Do I need to have already secured employment before I relocate? Do I need a green card to secure work?

Any advice from others who have made the move? I'm thinking more along the lines of 'procedural' tasks like setting up a bank account etc.

Thanks in advance, Steve

P.S Don't know if its worth mentioning but I do not have anything really tying my to the UK, i.e. kids or mortgage, I earn approx. £1800 a month after tax and my only debt is my student loan, which comes out of my monthly pay almost like a tax. (I.e. I never see the money that pays it off every month)


----------



## twostep (Apr 3, 2008)

Why do you not start at square one - travel.state.gov is an official site which explains US visa options in fairly user friendly language. Familiarize yourself with what options you have. Basically you can:
Transfer within a company
Get hired by a US company
Have your sister sponsor you
Marry a US citizen
As you still have debt you may not have the necessary financial background to invest in a company.

Worry about bank accounts, apartment, drivers license, ... once you get there.


----------



## MarylandNed (May 11, 2010)

A bank account is the least of your worries...worrying about that is a bit like putting the cart before the horse.

Moving to the US is not an easy task. You don't need a green card (i.e. permanent residence visa) but, if you don't have one, you'll need a job offer and an employer willing to wait for you to obtain a work visa. The most obvious visa is the H1B which has an annual quota that usually gets filled. If your current UK employer has a US affiliate, then an L1 visa for intra-company transfer is another possibility. Your sister could sponsor you for a green card but the sibling category could take 10 years or more.

Another thing to consider is a move to Canada first. It's a similar lifestyle to the US and will allow you easy access to visit the US. Getting a work visa there should be easier. If you eventually become a Canadian citizen, you can take advantage of NAFTA to move to the US on a TN visa.


----------



## Davis1 (Feb 20, 2009)

tour current employment is unlikely to get you a employment visa 
but you US citizen sister can file for you 

bad news it wil take 12/13 years to get the visa


----------



## pistnbroke (Aug 16, 2013)

Hello, just to give an update, today I signed my contract to start a new job with an automotive components company who wish to base an engineer at a OEM car manufacturer near Detroit, initially on an 18 month basis. I have to complete 3 months training then I should be over in the states after the Christmas holidays.

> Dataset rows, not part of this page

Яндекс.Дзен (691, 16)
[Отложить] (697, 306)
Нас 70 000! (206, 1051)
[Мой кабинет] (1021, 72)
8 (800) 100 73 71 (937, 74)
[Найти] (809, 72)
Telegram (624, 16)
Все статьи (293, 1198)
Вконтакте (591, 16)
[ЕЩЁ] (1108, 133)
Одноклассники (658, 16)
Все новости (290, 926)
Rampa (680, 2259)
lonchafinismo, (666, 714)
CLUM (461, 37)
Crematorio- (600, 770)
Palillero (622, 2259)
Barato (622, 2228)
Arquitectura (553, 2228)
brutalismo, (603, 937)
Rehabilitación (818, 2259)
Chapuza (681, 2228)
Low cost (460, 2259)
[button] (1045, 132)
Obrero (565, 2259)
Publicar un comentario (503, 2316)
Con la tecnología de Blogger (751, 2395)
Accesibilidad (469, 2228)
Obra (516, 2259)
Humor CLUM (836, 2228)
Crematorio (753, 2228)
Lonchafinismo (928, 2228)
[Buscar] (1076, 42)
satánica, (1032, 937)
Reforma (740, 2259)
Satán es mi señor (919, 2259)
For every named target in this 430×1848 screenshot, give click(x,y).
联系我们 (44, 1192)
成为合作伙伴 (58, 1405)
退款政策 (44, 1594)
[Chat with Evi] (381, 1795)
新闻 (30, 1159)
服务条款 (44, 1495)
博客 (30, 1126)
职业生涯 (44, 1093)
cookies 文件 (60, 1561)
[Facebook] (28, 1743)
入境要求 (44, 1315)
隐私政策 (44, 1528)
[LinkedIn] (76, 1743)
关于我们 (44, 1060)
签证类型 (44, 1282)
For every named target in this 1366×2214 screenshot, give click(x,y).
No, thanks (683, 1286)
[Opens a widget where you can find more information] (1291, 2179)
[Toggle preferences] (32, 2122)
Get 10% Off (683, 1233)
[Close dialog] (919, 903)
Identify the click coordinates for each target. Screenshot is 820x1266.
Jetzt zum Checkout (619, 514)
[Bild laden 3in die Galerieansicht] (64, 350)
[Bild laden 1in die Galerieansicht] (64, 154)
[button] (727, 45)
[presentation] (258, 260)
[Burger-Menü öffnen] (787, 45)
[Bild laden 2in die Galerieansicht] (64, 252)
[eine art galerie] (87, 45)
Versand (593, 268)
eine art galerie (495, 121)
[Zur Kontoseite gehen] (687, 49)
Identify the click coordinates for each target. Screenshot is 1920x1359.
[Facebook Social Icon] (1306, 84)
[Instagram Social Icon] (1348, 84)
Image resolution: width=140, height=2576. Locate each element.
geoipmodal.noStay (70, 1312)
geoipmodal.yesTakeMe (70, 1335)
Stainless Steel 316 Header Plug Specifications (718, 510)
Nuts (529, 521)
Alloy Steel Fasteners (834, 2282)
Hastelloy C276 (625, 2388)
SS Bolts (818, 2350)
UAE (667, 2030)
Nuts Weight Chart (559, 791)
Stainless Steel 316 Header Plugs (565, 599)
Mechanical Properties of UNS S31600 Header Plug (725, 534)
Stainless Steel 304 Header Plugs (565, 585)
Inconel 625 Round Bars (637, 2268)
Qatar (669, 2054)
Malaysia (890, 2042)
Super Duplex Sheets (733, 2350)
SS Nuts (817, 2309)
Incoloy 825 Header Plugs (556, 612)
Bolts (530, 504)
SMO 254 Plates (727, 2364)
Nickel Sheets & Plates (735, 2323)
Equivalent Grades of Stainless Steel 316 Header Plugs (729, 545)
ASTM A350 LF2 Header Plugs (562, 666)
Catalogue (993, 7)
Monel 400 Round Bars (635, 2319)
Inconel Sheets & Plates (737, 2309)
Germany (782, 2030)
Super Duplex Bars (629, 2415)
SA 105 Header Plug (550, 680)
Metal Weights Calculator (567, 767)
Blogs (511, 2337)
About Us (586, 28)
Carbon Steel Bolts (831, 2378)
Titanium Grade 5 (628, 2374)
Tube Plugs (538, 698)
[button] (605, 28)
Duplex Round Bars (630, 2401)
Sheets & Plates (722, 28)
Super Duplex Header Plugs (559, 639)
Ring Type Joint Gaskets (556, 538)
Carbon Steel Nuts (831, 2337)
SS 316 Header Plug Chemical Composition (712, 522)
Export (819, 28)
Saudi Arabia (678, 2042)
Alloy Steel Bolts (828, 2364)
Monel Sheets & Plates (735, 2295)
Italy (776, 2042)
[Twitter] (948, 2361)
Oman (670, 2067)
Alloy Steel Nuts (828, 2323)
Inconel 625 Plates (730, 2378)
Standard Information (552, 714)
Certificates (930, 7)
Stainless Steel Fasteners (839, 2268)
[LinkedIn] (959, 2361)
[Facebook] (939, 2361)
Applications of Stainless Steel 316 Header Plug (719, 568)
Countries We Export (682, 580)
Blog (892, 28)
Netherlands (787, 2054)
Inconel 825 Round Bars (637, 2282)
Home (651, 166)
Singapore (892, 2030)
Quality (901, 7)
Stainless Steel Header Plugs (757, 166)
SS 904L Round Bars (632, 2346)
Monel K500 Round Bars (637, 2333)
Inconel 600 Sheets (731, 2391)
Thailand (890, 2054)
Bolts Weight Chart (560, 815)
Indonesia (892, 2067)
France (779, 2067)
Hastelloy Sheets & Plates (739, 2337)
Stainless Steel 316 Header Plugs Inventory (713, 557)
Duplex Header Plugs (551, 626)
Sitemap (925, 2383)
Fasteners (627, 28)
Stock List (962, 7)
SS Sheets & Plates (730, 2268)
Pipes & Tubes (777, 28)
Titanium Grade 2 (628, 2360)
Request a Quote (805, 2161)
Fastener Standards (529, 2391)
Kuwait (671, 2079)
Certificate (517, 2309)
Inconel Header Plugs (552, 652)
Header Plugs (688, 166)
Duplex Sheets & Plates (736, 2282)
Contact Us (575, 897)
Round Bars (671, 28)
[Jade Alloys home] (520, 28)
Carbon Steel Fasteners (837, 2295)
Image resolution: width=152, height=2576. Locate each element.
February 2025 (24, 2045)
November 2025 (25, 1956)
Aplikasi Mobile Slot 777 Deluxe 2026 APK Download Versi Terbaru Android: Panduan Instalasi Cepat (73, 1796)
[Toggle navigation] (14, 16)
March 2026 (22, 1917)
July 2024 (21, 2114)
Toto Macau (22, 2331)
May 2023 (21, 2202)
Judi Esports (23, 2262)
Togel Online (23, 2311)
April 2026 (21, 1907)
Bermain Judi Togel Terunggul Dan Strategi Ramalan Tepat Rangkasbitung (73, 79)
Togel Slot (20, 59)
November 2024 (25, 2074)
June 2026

Now I have three months to get ready to move, exciting times!!!


----------



## twostep (Apr 3, 2008)

pistnbroke said:


> Hello, just to give an update, today I signed my contract to start a new job with an automotive components company who wish to base an engineer at a OEM car manufacturer near Detroit, initially on an 18 month basis. I have to complete 3 months training then I should be over in the states after the Christmas holidays.
> 
> Now I have three months to get ready to move, exciting times!!!


Congratulations! For my curiosity - which visa will you be on?


----------



## Davis1 (Feb 20, 2009)

pistnbroke said:


> Hello, just to give an update, today I signed my contract to start a new job with an automotive components company who wish to base an engineer at a OEM car manufacturer near Detroit, initially on an 18 month basis. I have to complete 3 months training then I should be over in the states after the Christmas holidays.
> 
> Now I have three months to get ready to move, exciting times!!!


Thy cannot even apply for the proper visa until April 1st and that would be for an
Oct 2014 start 

be cautious of any scams


----------